Problem requirements: Output verbatim the lines beginning at the one that contains "プライバシーポリシー (66, 194)" and ending at the last line of the material, inclusive of both.

Exercise input:
---+---
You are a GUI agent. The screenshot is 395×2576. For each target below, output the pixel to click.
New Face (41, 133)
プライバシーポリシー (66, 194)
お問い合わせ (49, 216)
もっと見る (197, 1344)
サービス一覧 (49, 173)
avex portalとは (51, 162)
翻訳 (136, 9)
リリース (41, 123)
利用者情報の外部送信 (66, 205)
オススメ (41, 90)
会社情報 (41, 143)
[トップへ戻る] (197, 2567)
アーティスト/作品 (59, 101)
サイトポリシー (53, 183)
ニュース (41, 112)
---+---
Answer to this task:
プライバシーポリシー (66, 194)
お問い合わせ (49, 216)
もっと見る (197, 1344)
サービス一覧 (49, 173)
avex portalとは (51, 162)
翻訳 (136, 9)
リリース (41, 123)
利用者情報の外部送信 (66, 205)
オススメ (41, 90)
会社情報 (41, 143)
[トップへ戻る] (197, 2567)
アーティスト/作品 (59, 101)
サイトポリシー (53, 183)
ニュース (41, 112)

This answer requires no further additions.